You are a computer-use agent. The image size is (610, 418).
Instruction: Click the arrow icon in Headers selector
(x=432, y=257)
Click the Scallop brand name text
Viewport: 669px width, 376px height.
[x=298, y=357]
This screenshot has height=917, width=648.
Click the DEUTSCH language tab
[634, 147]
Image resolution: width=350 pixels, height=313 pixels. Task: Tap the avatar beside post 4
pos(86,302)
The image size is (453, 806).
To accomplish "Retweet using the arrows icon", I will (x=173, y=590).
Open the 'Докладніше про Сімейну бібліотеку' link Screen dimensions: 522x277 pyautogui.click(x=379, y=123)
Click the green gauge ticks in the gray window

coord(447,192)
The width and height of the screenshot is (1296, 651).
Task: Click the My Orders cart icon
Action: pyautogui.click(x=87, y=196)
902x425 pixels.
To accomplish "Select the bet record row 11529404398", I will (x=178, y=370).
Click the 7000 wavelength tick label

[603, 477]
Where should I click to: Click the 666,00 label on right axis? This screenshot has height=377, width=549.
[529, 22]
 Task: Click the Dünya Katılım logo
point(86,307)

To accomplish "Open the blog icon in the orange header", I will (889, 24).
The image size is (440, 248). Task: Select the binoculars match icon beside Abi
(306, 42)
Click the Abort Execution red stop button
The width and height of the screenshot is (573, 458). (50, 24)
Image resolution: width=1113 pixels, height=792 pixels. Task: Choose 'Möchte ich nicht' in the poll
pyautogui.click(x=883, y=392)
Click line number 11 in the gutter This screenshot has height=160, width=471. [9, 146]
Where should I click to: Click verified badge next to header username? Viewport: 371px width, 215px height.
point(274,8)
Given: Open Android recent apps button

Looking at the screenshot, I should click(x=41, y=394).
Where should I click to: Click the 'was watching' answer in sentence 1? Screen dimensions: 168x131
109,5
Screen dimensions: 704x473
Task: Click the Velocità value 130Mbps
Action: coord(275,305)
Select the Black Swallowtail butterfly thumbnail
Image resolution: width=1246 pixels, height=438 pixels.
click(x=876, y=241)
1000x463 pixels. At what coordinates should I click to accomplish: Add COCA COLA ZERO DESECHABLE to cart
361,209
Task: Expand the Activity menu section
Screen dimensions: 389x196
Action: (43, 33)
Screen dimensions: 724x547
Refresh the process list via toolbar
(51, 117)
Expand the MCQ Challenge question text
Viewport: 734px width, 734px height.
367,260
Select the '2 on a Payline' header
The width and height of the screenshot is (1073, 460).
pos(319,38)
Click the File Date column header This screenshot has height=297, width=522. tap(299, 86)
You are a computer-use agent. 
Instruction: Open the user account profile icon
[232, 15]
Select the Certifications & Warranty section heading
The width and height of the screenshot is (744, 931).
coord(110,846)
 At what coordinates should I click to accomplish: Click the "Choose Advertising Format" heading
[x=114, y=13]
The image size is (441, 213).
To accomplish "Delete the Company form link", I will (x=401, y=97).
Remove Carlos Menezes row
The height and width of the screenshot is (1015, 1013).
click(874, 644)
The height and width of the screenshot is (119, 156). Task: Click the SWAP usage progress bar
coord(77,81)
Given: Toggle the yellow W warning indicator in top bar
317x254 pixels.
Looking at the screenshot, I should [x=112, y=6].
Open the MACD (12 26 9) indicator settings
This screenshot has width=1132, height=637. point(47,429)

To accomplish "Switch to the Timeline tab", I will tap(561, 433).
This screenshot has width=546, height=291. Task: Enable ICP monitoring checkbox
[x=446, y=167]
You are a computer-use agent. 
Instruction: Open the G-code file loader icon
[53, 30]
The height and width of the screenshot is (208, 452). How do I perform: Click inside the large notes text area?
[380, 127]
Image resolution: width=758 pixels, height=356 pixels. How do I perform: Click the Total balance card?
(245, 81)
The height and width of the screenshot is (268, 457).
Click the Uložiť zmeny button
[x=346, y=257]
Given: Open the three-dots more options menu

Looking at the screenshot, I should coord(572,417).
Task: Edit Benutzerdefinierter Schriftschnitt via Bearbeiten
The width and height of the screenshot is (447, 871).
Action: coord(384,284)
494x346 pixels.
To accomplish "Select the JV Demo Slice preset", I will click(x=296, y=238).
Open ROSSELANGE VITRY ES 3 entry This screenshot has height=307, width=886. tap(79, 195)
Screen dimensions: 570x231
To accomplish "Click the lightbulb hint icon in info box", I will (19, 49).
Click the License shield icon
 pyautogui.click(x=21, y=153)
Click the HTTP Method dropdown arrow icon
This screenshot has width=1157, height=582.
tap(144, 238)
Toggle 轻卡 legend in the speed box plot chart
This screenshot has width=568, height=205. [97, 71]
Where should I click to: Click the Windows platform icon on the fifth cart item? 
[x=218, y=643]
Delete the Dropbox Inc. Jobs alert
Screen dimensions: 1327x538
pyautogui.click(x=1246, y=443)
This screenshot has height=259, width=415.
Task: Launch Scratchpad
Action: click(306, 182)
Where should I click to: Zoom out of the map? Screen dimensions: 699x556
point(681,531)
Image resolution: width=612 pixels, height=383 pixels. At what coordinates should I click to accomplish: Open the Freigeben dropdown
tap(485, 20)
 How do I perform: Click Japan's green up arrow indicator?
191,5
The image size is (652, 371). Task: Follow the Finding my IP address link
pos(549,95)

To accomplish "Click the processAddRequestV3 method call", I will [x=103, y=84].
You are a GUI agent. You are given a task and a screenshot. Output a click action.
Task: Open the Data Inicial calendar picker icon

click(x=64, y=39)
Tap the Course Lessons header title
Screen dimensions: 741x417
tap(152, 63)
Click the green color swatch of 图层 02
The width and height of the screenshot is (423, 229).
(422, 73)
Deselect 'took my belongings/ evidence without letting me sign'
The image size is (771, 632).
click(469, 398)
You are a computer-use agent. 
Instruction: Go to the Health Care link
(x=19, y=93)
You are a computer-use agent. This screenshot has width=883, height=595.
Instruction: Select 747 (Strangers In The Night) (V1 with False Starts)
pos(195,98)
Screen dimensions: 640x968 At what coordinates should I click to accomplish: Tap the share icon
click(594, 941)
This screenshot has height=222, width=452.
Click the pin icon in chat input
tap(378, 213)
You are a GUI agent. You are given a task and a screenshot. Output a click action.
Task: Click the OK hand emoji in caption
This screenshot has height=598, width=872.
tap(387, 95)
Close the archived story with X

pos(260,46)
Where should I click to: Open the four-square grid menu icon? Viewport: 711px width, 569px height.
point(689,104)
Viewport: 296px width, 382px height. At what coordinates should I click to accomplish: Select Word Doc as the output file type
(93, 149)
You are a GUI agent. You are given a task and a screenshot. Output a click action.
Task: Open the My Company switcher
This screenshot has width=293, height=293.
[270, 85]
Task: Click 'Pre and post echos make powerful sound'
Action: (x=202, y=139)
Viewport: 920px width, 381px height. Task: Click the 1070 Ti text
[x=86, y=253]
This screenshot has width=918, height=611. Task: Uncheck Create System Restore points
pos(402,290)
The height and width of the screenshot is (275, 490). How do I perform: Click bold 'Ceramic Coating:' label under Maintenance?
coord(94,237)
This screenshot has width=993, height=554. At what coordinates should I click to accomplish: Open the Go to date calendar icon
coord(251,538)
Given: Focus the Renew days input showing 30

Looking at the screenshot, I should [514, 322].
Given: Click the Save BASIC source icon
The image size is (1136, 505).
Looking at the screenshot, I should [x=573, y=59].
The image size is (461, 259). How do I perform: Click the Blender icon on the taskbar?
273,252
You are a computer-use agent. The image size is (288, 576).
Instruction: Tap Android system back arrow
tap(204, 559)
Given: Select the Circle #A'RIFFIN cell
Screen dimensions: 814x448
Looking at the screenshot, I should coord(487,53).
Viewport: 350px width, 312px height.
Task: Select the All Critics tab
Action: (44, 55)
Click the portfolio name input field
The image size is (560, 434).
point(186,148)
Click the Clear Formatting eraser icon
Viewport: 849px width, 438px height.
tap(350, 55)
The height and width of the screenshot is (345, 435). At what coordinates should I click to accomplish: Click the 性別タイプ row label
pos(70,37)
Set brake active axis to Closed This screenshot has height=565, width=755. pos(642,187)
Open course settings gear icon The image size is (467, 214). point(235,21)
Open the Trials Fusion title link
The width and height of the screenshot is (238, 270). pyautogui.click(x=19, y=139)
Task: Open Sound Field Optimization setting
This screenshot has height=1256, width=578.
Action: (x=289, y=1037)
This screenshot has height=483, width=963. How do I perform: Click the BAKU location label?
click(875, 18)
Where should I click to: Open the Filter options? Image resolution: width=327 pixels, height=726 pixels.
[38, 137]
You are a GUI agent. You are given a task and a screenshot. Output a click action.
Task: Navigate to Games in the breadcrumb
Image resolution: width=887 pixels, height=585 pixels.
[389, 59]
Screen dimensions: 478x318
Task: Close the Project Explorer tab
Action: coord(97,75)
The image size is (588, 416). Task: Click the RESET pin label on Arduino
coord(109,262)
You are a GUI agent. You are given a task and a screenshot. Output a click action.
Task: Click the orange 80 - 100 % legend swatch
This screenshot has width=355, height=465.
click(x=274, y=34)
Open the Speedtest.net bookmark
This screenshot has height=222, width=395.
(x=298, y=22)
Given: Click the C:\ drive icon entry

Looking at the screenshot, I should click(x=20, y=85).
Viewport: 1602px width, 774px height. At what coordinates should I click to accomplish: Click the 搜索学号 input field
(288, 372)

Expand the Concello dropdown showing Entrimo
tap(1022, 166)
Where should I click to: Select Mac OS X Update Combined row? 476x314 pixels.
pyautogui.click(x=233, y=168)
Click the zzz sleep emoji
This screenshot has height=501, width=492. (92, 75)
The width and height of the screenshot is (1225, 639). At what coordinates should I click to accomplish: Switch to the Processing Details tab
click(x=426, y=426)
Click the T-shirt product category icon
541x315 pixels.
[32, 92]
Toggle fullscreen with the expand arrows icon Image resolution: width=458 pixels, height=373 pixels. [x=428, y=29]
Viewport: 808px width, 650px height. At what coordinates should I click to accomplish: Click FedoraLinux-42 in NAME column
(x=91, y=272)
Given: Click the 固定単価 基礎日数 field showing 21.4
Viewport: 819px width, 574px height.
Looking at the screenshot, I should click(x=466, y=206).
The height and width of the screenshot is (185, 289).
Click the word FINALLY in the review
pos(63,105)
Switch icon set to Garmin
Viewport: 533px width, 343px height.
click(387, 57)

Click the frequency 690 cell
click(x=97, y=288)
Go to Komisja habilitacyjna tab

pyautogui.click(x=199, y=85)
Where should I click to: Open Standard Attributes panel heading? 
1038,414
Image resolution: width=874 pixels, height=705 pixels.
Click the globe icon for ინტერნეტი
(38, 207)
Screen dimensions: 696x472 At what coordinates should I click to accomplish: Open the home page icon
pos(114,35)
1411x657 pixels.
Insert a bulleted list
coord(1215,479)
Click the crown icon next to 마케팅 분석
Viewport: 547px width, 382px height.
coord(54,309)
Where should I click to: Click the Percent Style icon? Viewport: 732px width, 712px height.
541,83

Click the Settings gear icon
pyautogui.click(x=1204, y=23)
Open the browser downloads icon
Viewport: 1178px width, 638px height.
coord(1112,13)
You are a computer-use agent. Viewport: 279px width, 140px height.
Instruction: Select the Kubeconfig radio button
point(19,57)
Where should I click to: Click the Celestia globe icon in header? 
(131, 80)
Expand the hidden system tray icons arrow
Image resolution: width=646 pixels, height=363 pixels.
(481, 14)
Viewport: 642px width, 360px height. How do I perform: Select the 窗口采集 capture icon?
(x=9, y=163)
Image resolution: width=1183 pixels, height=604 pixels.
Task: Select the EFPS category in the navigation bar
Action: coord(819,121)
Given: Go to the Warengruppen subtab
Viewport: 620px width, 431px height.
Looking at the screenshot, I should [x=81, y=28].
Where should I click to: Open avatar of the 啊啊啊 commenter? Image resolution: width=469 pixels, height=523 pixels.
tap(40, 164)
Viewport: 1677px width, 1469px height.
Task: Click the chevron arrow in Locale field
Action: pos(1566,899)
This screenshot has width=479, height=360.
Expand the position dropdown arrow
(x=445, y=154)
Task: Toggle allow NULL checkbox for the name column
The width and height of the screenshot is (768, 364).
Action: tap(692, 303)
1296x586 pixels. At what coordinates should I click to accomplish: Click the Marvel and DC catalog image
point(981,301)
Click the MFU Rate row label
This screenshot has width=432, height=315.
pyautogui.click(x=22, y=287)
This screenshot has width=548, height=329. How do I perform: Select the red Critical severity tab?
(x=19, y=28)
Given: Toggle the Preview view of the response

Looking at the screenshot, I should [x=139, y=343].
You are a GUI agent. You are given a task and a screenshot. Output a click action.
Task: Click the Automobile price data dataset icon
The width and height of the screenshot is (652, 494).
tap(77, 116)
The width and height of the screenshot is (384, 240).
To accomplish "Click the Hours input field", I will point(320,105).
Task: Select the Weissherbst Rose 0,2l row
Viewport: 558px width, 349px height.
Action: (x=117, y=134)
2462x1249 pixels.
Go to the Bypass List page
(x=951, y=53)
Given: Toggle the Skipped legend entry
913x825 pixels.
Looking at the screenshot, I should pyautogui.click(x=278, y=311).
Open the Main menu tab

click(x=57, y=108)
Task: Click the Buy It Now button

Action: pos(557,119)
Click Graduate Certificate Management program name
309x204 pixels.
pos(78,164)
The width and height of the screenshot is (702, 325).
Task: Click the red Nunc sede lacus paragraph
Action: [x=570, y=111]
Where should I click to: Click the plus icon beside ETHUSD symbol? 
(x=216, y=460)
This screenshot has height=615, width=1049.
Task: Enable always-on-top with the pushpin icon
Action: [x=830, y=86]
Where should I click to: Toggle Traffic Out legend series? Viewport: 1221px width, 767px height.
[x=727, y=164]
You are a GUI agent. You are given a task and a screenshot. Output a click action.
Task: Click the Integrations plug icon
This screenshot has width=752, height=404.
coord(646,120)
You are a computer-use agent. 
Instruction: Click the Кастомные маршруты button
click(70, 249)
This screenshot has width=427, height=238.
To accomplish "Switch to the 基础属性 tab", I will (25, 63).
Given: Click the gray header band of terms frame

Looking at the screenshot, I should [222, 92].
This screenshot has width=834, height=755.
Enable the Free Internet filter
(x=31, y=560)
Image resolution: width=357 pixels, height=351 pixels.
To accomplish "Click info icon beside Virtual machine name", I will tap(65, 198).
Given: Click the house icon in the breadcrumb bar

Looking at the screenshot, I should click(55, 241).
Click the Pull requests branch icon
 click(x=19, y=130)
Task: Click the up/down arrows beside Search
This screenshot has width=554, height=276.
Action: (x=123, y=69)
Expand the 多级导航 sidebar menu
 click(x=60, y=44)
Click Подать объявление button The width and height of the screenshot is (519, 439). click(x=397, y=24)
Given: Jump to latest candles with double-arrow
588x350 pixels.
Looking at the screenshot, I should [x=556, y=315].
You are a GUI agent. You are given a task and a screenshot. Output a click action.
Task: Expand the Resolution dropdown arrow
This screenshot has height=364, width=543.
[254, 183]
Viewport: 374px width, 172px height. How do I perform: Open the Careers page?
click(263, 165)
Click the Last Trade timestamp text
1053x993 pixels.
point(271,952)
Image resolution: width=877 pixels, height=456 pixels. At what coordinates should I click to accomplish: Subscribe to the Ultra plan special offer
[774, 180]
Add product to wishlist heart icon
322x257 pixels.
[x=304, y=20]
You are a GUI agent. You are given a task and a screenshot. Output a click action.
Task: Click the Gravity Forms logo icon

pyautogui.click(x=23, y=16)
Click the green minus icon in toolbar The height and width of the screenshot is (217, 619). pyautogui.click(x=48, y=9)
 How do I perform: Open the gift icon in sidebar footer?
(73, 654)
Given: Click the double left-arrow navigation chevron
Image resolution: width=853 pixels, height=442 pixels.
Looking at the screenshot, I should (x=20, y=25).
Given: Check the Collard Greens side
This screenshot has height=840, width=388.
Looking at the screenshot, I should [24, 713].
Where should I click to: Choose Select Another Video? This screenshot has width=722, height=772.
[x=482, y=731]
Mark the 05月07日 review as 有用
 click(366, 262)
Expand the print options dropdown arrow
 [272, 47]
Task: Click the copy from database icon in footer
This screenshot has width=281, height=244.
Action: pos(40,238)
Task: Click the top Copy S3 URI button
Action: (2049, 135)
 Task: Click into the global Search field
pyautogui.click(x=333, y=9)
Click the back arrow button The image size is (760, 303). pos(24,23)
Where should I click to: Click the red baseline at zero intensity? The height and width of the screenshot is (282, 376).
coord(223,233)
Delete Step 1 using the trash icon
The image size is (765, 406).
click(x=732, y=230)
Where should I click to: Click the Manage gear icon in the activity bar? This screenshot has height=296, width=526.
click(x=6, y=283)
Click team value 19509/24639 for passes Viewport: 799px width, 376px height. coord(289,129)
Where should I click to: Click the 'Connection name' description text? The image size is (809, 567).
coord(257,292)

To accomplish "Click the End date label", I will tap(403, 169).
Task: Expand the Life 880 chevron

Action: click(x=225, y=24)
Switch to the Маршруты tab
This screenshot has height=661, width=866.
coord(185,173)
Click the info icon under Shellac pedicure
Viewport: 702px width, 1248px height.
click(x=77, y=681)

REQUIREMENT: In the entries above, tally the lines that hold the string "orange" and give only the count.

TASK OUTPUT: 2